* THE DATA
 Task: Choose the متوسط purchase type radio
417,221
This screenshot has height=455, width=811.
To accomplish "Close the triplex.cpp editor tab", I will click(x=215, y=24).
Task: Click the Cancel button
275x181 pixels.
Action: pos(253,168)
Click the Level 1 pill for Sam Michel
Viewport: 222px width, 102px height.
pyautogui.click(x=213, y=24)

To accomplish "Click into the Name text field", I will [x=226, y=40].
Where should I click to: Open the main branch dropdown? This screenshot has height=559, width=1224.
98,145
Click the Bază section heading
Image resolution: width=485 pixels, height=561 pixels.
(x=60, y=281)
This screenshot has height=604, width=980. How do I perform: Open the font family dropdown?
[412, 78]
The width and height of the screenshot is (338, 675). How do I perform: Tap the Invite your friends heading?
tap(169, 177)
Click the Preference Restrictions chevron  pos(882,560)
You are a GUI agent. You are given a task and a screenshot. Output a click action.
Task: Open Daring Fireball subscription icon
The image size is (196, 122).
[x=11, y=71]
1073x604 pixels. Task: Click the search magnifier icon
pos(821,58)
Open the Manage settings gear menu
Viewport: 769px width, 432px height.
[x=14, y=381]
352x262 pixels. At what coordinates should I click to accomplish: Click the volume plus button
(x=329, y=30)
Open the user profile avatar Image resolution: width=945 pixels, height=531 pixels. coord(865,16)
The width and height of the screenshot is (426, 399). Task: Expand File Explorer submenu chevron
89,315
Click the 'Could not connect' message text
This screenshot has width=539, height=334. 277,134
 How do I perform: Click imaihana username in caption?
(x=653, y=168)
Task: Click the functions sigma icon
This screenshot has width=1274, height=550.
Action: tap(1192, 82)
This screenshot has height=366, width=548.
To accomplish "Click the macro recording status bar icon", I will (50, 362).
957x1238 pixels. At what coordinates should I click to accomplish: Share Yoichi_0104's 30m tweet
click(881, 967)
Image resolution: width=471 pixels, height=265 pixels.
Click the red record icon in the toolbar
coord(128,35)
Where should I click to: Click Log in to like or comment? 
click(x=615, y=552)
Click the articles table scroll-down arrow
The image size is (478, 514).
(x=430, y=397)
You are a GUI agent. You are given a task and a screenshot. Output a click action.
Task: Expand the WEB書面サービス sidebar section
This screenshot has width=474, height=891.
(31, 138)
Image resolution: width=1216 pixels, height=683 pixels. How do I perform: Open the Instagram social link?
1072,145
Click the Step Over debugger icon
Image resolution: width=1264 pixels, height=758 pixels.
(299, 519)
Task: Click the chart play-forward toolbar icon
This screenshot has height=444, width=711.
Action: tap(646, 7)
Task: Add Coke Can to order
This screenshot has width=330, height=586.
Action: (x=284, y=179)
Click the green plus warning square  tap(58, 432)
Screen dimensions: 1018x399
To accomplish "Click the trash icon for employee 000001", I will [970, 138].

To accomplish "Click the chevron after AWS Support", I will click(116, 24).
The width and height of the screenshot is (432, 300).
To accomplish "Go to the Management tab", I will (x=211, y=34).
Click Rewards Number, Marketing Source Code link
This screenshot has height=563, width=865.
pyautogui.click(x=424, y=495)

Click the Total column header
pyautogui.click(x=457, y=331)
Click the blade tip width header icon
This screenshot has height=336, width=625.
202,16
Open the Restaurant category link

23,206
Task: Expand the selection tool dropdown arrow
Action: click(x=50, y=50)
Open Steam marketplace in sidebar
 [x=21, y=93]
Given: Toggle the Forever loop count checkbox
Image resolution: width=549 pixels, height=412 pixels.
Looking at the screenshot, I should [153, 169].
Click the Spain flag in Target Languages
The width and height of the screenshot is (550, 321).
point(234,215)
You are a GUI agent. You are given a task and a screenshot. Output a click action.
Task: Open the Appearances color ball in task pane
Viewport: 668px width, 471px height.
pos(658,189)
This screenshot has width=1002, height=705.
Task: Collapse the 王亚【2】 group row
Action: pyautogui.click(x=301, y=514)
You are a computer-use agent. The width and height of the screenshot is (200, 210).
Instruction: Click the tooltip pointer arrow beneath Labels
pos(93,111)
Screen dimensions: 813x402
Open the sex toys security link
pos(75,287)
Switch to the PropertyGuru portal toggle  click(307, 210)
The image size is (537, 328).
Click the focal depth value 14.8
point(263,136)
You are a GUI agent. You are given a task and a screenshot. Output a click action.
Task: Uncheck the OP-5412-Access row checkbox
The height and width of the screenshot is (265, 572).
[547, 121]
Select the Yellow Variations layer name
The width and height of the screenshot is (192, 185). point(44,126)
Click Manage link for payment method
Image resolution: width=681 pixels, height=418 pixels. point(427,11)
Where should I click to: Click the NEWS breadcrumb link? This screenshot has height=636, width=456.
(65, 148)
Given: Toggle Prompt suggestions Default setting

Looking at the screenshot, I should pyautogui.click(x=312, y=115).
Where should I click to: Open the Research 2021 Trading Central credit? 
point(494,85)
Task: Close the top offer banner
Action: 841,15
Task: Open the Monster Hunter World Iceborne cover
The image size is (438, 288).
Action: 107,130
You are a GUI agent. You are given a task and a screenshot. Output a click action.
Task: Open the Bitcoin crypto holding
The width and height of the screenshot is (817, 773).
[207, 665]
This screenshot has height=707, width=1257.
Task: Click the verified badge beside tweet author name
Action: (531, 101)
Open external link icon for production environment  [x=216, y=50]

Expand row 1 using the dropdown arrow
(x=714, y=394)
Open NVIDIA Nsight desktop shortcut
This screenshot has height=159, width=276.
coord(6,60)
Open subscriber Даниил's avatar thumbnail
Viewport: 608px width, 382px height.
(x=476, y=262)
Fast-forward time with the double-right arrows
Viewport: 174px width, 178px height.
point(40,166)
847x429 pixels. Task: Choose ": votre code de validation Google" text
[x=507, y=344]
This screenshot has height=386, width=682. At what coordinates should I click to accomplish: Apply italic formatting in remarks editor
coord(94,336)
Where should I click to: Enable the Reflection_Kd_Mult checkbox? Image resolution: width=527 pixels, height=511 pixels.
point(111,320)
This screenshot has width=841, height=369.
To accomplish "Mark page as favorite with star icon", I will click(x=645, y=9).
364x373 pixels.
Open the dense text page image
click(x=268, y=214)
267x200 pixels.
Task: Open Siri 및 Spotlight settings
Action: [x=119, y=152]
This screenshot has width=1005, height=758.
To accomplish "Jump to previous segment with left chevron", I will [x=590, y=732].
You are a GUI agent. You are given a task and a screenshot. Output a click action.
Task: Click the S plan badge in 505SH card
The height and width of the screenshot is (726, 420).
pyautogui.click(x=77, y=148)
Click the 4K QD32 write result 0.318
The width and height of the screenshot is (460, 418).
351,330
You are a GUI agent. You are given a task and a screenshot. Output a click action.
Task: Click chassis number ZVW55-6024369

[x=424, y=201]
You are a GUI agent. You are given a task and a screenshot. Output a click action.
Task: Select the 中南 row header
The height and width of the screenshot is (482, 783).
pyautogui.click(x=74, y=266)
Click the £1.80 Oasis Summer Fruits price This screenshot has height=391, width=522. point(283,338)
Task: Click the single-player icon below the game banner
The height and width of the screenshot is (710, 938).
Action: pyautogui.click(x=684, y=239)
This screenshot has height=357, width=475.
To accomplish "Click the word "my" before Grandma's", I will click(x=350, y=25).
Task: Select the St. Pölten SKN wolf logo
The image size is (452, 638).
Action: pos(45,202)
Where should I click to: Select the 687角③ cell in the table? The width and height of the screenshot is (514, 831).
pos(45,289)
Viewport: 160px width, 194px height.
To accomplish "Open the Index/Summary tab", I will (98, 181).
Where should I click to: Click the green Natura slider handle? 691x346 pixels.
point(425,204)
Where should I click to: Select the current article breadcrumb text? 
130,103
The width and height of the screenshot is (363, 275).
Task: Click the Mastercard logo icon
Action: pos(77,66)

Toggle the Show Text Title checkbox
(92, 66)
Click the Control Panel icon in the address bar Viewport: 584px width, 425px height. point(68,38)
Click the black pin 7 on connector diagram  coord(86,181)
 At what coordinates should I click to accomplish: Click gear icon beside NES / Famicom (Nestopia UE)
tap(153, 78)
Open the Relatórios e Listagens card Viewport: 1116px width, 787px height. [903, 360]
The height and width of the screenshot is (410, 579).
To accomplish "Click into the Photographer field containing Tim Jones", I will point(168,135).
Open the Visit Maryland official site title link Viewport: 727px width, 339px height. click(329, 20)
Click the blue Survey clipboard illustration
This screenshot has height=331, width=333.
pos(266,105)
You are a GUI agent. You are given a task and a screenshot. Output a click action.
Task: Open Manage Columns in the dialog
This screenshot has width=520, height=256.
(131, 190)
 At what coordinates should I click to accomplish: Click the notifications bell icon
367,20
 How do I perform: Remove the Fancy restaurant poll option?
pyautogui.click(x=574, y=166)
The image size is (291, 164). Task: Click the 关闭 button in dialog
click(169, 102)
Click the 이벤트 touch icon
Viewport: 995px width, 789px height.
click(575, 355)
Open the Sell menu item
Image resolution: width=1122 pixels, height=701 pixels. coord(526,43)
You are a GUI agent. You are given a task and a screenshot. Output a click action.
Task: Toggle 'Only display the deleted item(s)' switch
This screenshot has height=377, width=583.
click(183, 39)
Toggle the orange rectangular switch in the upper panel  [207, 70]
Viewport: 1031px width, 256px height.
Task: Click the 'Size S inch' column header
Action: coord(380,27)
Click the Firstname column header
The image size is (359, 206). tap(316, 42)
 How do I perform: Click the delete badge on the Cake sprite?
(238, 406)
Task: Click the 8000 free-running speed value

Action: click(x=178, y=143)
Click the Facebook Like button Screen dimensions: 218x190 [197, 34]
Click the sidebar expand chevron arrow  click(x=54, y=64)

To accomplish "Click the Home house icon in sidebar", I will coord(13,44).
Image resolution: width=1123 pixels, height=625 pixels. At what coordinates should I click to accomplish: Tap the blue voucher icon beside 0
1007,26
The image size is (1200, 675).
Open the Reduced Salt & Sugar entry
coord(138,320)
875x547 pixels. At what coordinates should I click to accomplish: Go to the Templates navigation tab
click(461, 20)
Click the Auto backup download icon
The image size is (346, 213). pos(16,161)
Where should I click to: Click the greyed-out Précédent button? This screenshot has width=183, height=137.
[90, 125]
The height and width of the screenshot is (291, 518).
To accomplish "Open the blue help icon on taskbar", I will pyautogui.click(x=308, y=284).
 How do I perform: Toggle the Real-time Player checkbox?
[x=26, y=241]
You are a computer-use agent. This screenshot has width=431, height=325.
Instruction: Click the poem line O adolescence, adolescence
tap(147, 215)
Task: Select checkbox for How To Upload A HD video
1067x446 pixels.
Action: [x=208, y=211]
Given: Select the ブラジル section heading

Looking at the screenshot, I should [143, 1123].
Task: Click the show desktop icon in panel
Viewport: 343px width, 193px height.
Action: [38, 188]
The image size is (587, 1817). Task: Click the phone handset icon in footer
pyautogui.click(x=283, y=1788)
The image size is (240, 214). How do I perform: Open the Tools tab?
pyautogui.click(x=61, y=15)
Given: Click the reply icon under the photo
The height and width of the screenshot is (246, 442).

* THE PROBLEM
Retype exactly the lines above, from the one with "You are a computer-use agent. The" through the one with "Switch to the", inclusive.

* RESPONSE BELOW
You are a computer-use agent. The width and height of the screenshot is (200, 210).
Instruction: Click the tooltip pointer arrow beneath Labels
pos(93,111)
Screen dimensions: 813x402
Open the sex toys security link
pos(75,287)
Switch to the PropertyGuru portal toggle  click(307, 210)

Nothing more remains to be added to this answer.